Titel:The Great Composers - Reviews and Bombardmemts
Auteur(s):
Jaar:1978
Uitgever:University of California Press
Waardering:

Bernard Shaw - The Great ComposersBernard Shaw is voornamelijk bekend als toneelschrijver en socialistisch activist, maar daarnaast had hij ook een actieve loopbaan als muziekrecensent voor een aantal kranten en tijdschriften. The Great Composers is een bundeling van de belangrijkste artikelen die Shaw vanaf de jaren zeventig van de negentiende eeuw schreef. De bundel valt uiteen in vier delen waarbinnen de artikelen van Shaw veelal zijn gegroepeerd op componist. De vier delen omvatten algemene beschouwingen, verslagen uit de concertzaal, de opera en een kort segment over Engelse muziek.

Als recensent was Bernard Shaw vaak venijnig en niet snel tevreden, maar bijna altijd betreft het een onderbouwde stellingname. Op de man gespeelde kritiek is iets waar Shaw niets van moet hebben, zo blijkt ook uit zijn open brief aan Ernest Newman na diens vernietigende recensie van Strauss’ opera Elektra in The Nation (“abominable ugliness and noise”).

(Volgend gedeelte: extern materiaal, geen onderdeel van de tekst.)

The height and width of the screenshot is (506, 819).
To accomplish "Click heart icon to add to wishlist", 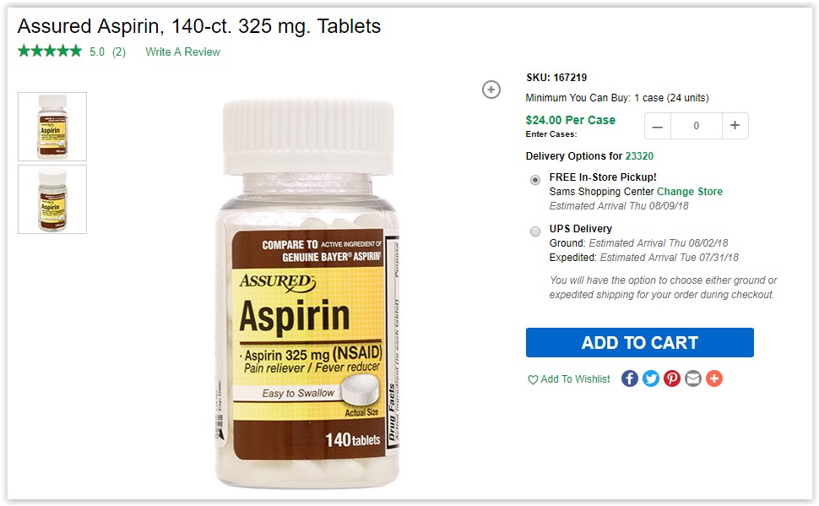I will [x=533, y=380].
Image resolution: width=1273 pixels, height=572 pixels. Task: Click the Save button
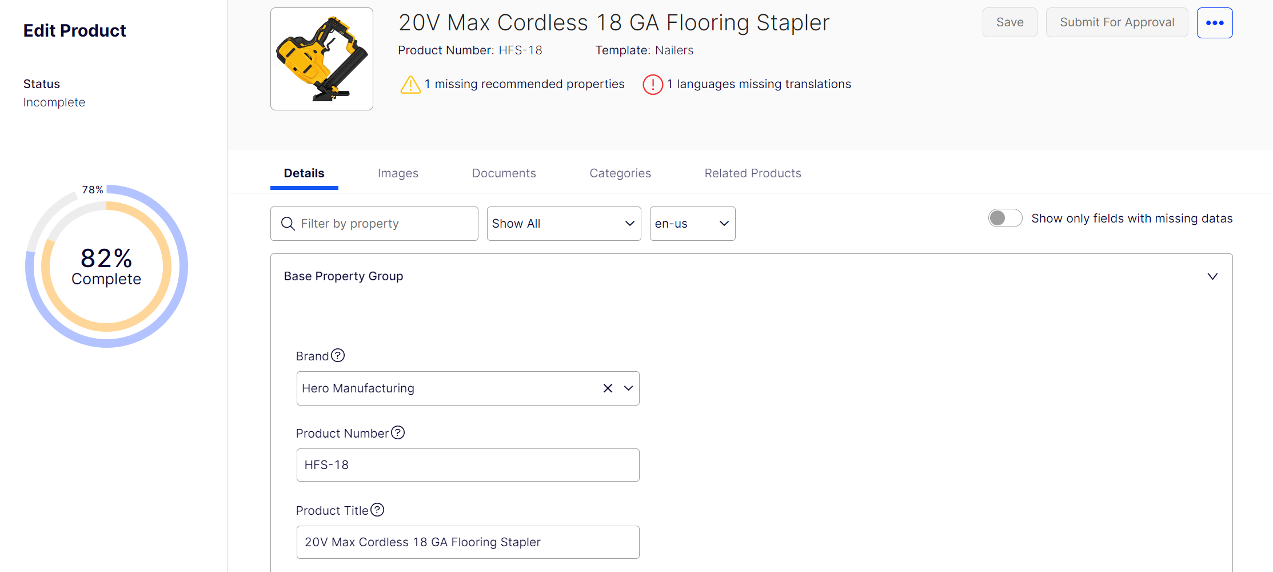[x=1009, y=22]
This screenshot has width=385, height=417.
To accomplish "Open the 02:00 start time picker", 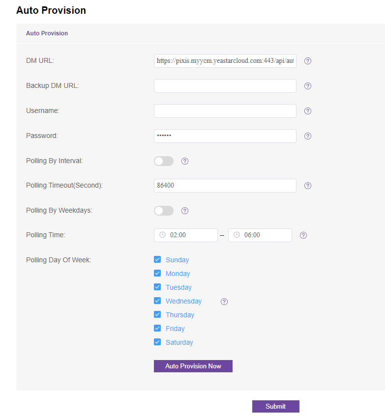I will (x=185, y=235).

Het wil niet zeggen dat Shaw zonder zonde is als recensent. Zo moet Johannes Brahms, met name zijn Ein Deutsches Requiem, ((Treurmuziek en vers geschreven oratoria brachten doorgaans een ongebreidelde productie van gal teweeg bij Shaw.)) het vaak ontgelden. Na herhaaldelijke aanvallen op Brahms is het lastig vast te stellen of Shaw nog wel objectief naar muziek van de Duitse meester kan luisteren. Een apologetische voetnoot uit 1936 van de auteur bij een zeer negatieve recensie (geschreven in 1888) van Brahms pianoconcert doet vermoeden dat Shaw achteraf ook moet hebben ingezien dat hij soms het perspectief verloor als criticus.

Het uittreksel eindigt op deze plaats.